OSK-DMG downgrades AusGroup to 'sell' and 35-c target


Analyst: Lee Yue Jer

Fabrication facility of AusGroup in Australia. NextInsight file photoAusGroup reported a disappointing 3QFY13 results with a breakeven performance and a deteriorating order book. As our original turnaround thesis is undermined by the weak order flows and lackluster execution, we downgrade AusGroup to a SELL, TP SGD0.35, based on recent trough valuation of 0.77x FY14F book value.

AUD215m order book is less than two quarters’ work.
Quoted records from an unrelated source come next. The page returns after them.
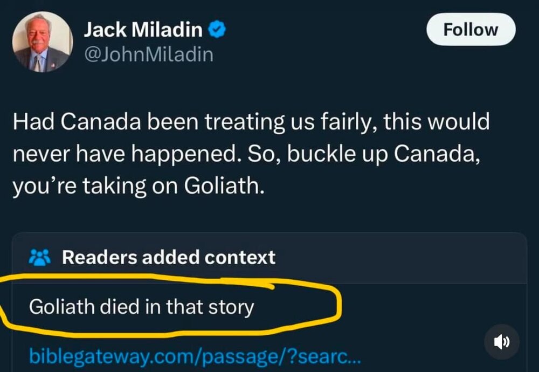Open Jack Miladin's profile photo
Screen dimensions: 539x372
pyautogui.click(x=43, y=42)
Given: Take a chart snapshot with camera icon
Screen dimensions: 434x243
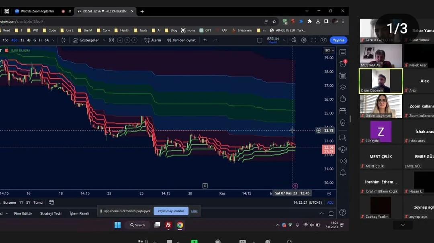Looking at the screenshot, I should click(x=323, y=40).
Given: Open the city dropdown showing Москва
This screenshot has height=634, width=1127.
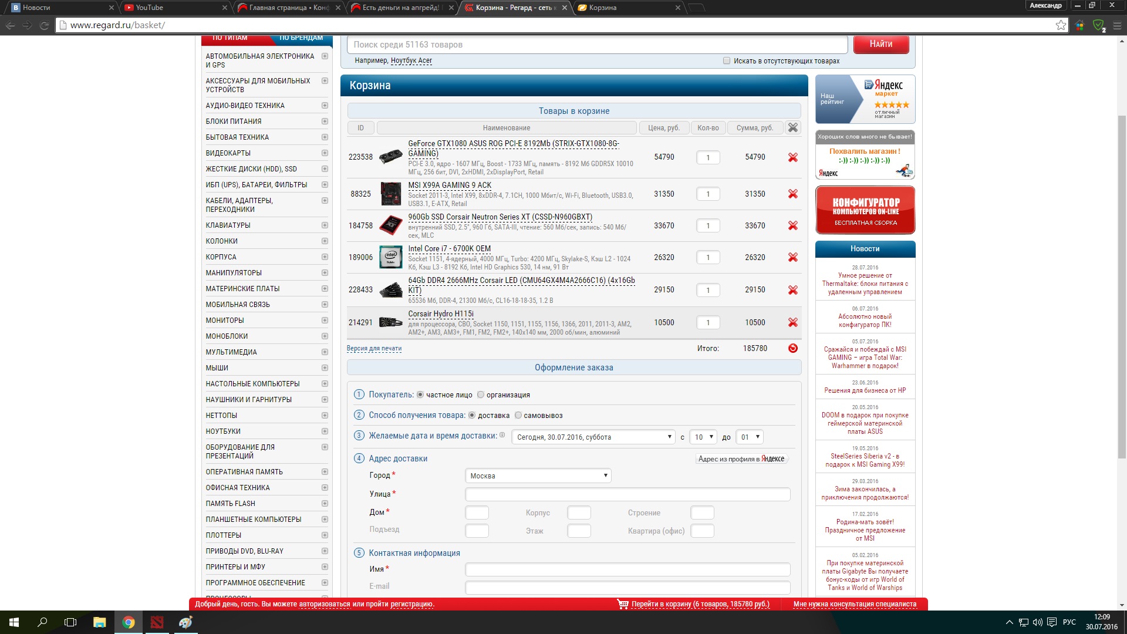Looking at the screenshot, I should 538,476.
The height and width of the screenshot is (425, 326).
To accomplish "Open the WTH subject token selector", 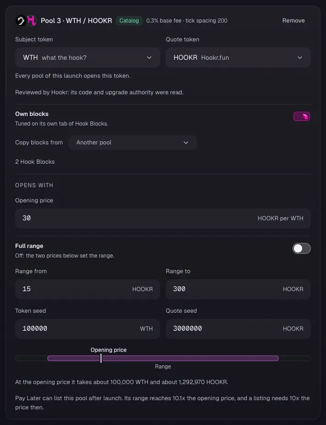I will tap(88, 57).
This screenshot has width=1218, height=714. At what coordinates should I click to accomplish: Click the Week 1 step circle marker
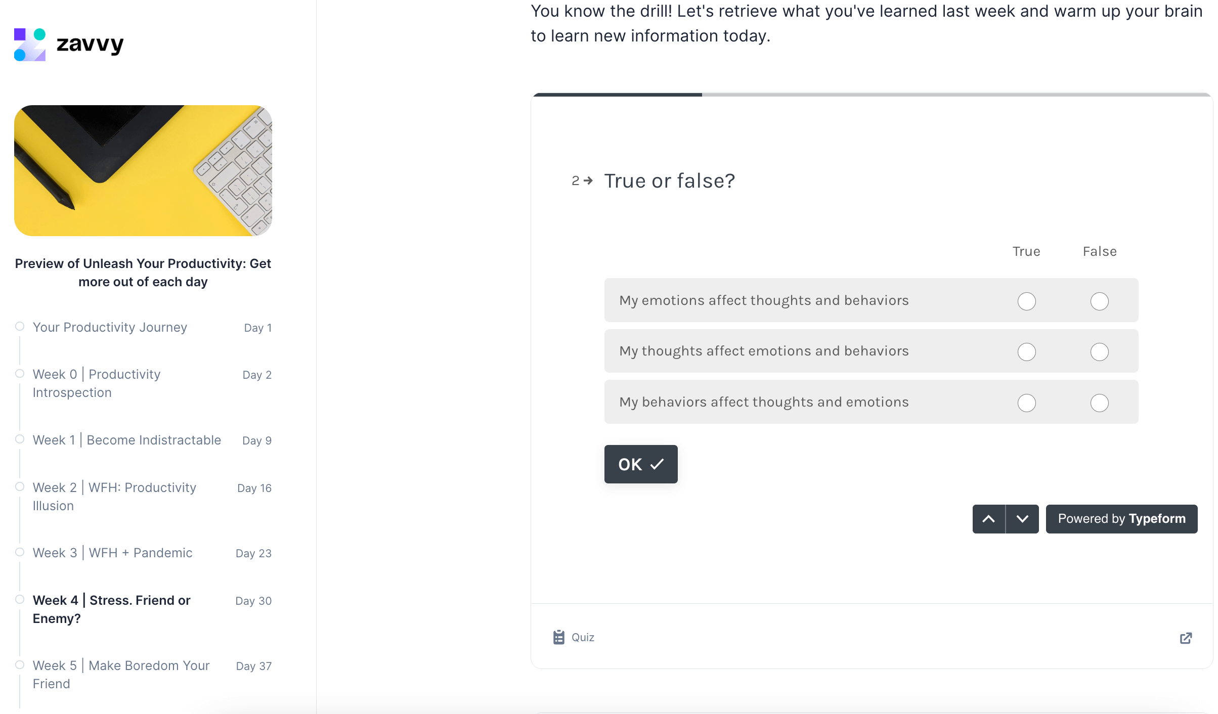coord(20,439)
At current run rates, AusGroup will run out of work within the year. The contract wins and better margins that were supposed to boost 3Q13 and 4Q13 results failed to materialise, and the downward march of the order book presents a dire outlook in the near term.

Slash FY13F/14F estimates by 54%/48%. With this quarter’s breakeven performance in sharp contrast against management guidance, we slash FY13F estimates by 54%. Core earnings are likely to stay weak through FY14 unless a large quantum of orders is won at once. Successful claims of the variation orders present upside to our FY14F estimates, while provisions on the Karara Mining receivables is the main downside risk.

Likely support near recent P/B trough. Earnings concerns are likely to dominate the relisting revaluation potential. Valuation is supported at the recent P/B trough of 0.77x which also corresponds to one standard deviation below its 5-year mean. We would become bottom-fishers around the 0.6x P/B range.